Bipolar Disorder (Manic-Depression)
Bipolar Disorder has been broken down into two types:
Bipolar I: For a diagnosis of Bipolar I disorder, a person must have at least one manic episode. Mania is sometimes referred to as the other extreme to depression. Mania is an intense high where the person feels euphoric, almost indestructible in areas such as personal finances, business dealings, or relationships. They may have an elevated self-esteem, be more talkative than usual, have flight of ideas, a reduced need for sleep, and be easily distracted. The high, although it may sound appealing, will often lead to severe difficulties in these areas, such as spending much more money than intended, making extremely rash business and personal decisions, involvement in dangerous sexual behavior, and/or the use of drugs or alcohol. Depression is often experienced as the high quickly fades and as the consequences of their activities becomes apparent, the depressive episode can be exacerbated.
Bipolar II: Similar to Bipolar I Disorder, there are periods of highs as described above and often followed by periods of depression.
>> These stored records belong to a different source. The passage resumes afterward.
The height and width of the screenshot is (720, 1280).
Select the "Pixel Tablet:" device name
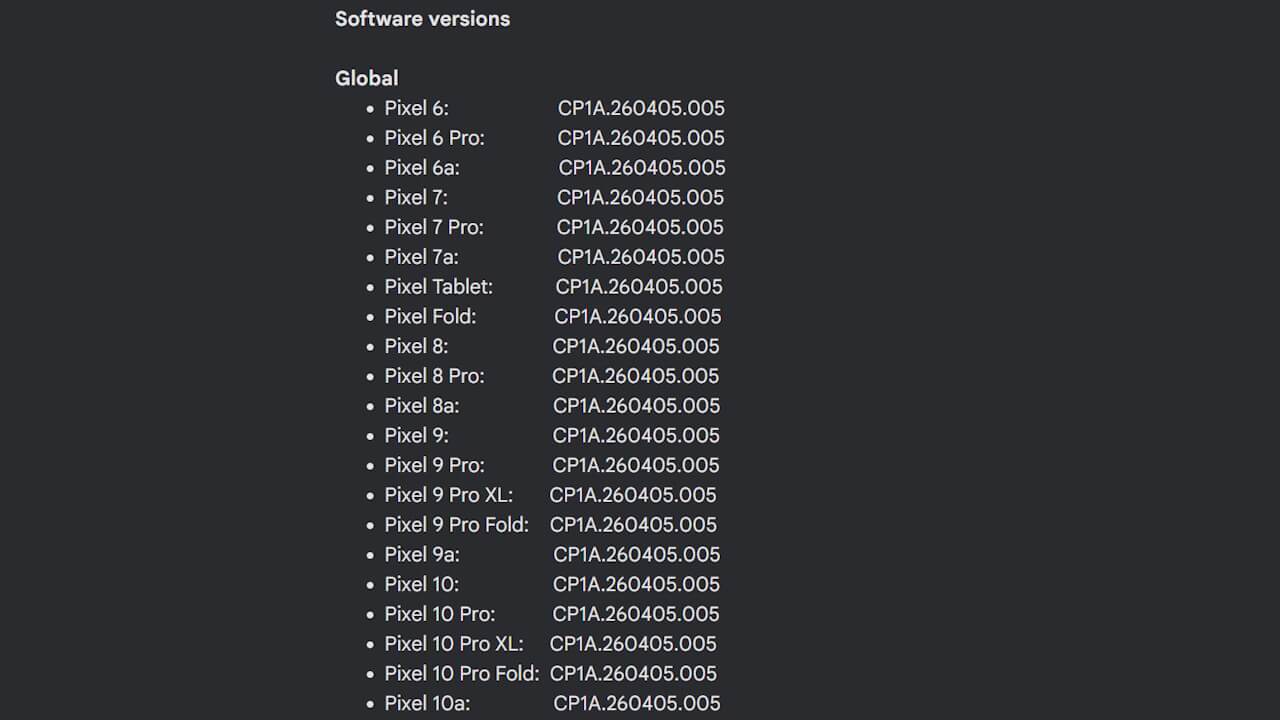coord(438,287)
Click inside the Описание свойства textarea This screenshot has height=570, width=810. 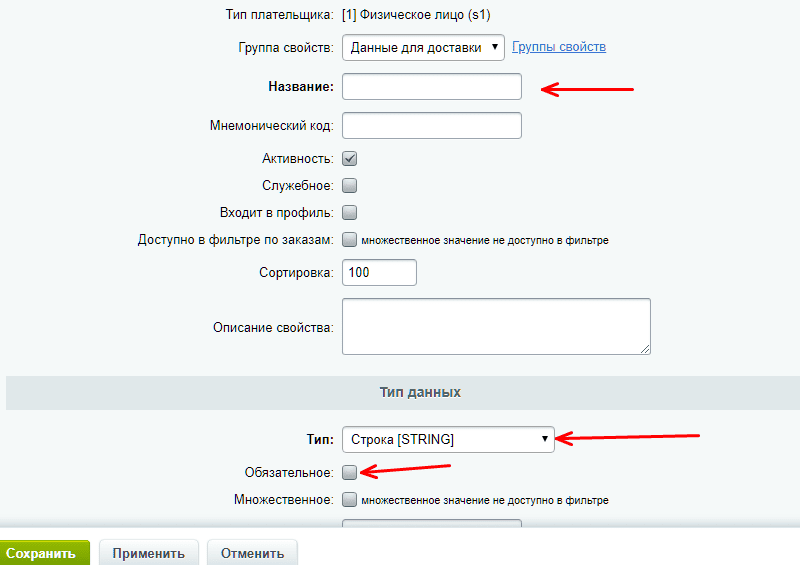pos(496,325)
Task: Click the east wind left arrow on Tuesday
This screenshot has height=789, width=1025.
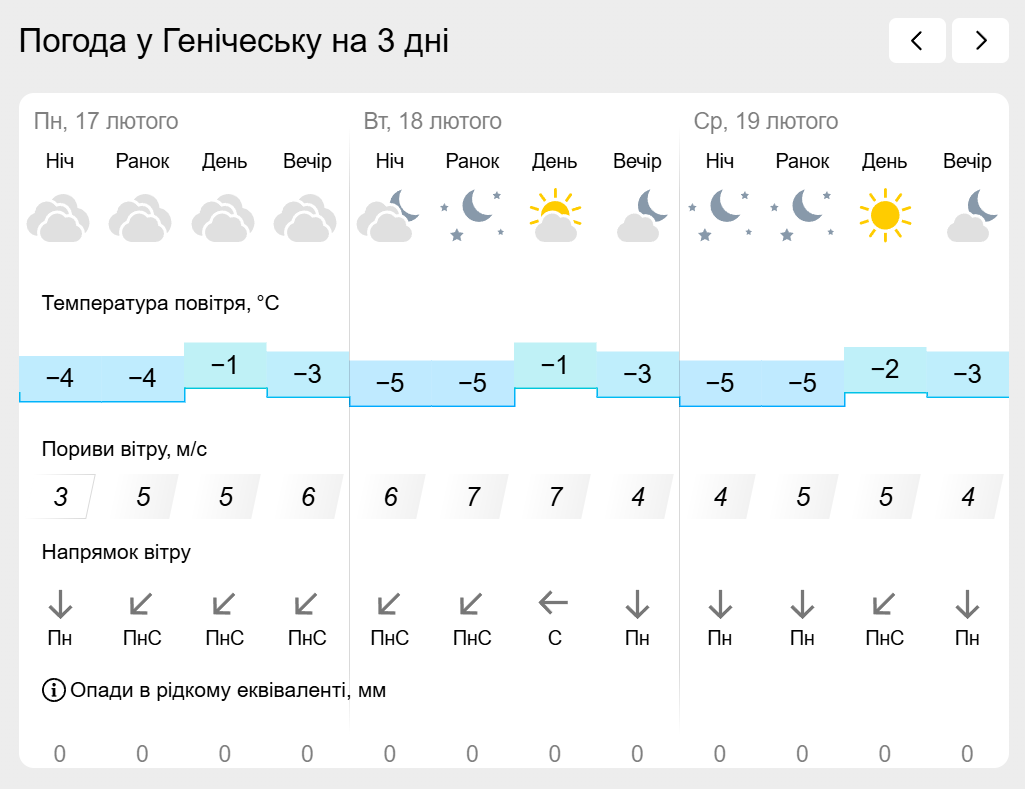Action: tap(554, 603)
Bipolar II Disorder, however is different in that the highs are hypo manic, rather than manic. In other words, they have similar symptoms but they are not severe enough to cause marked impairment in social or occupational functioning and typically do not require hospitalization in order to assure the safety of the person.
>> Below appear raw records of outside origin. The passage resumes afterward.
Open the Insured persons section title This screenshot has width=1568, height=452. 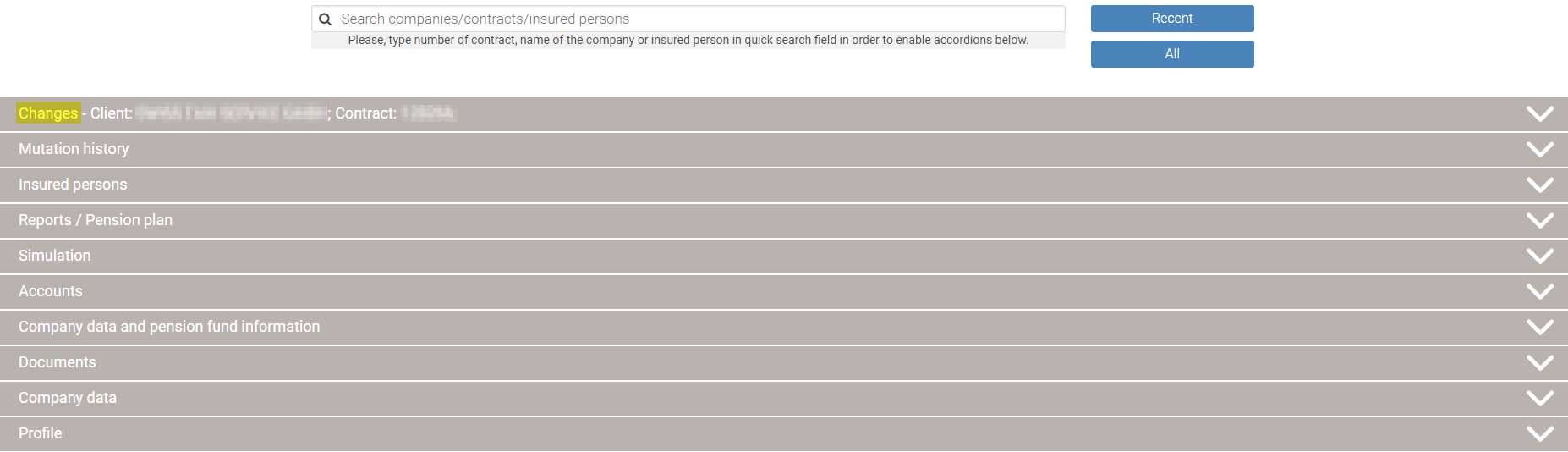click(73, 185)
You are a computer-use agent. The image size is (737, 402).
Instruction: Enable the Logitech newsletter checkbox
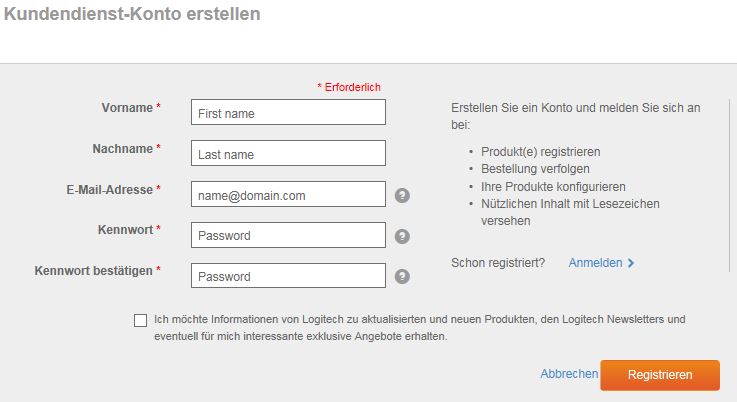(x=140, y=320)
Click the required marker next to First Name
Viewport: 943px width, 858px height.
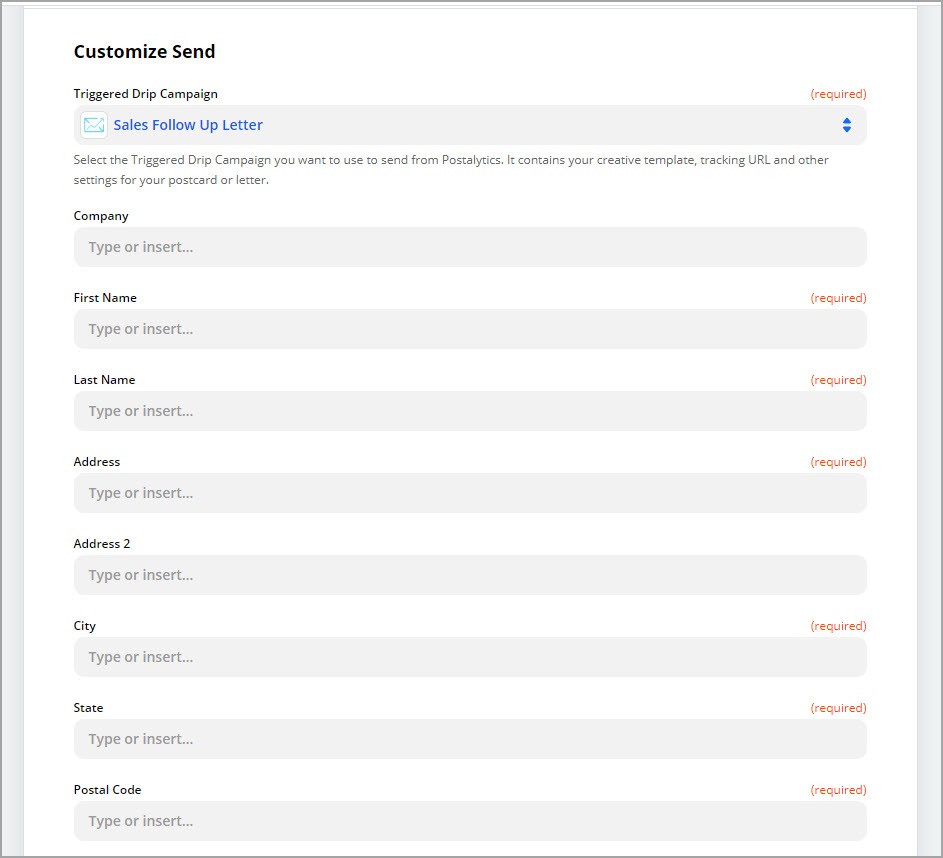(x=838, y=298)
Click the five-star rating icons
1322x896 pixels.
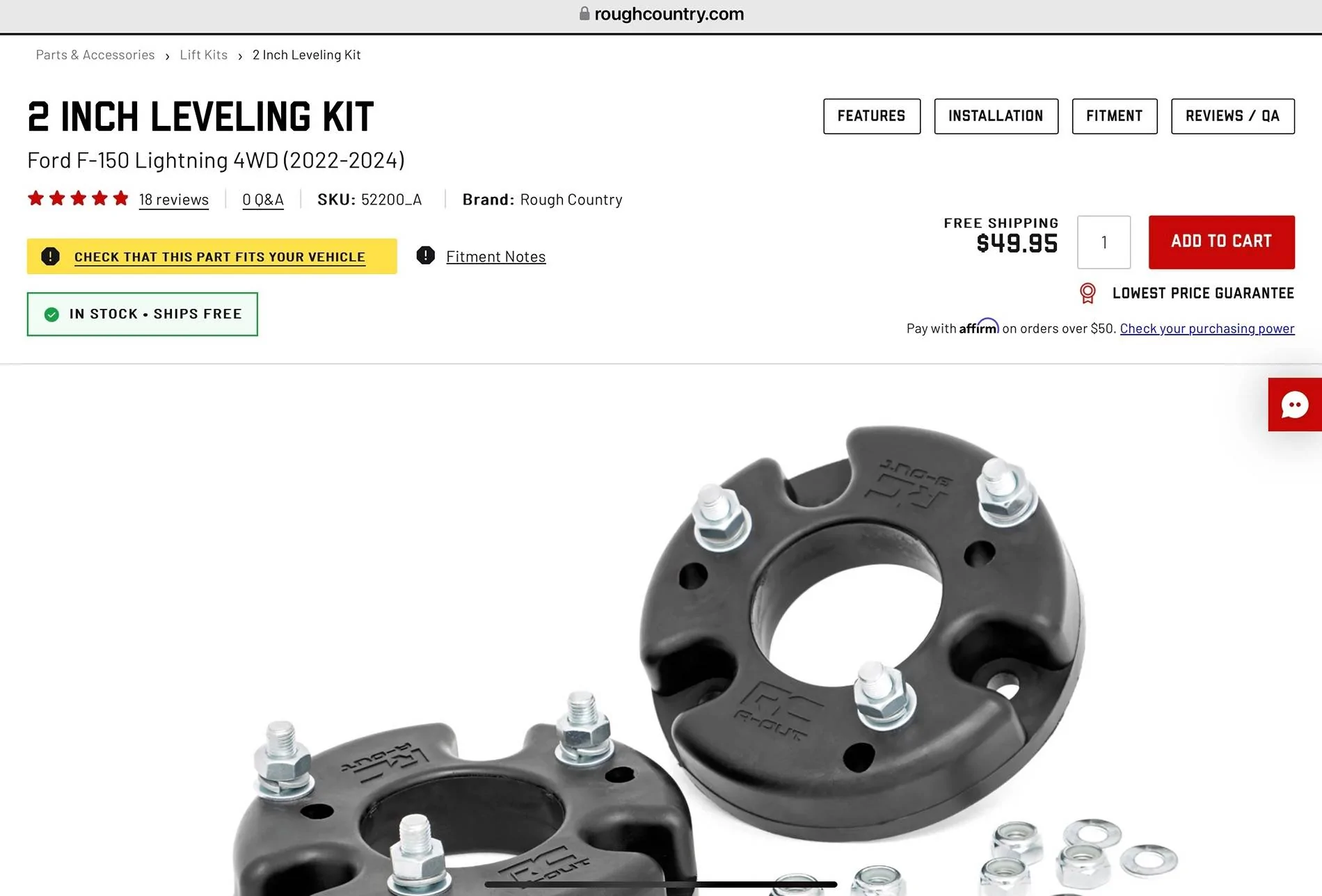(78, 198)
Medication, such as Lithium, is typically prescribed for this disorder and is the corner stone of treatment. Therapy can be useful in helping the client understand the illness and it’s consequences and be better able to know when a manic or depressive episode is imminent and to prepare for this. As with all disorders, poor coping skills and lack of support will make the illness more pronounced, and this is often a focus of therapeutic treatment.
For more severe cases, prognosis is poor in terms of ’curing’ the illness, as most people need to remain on medication for their entire lives. The manic episodes may slow down as a result of the natural aging process. With medication, the illness can be kept at a minimum level, with some people not experiencing any overt symptoms for months and even years.
However, there are definitely varying degrees of this illness and it is not difficult to misdiagnose due to it’s similarity to other mood disorders. If the illness is not severe, often times medication and therapy can do very well in terms of treatment. And, life experience, strong support, and an openness to improve can be enough sometimes to make a difference in outcome.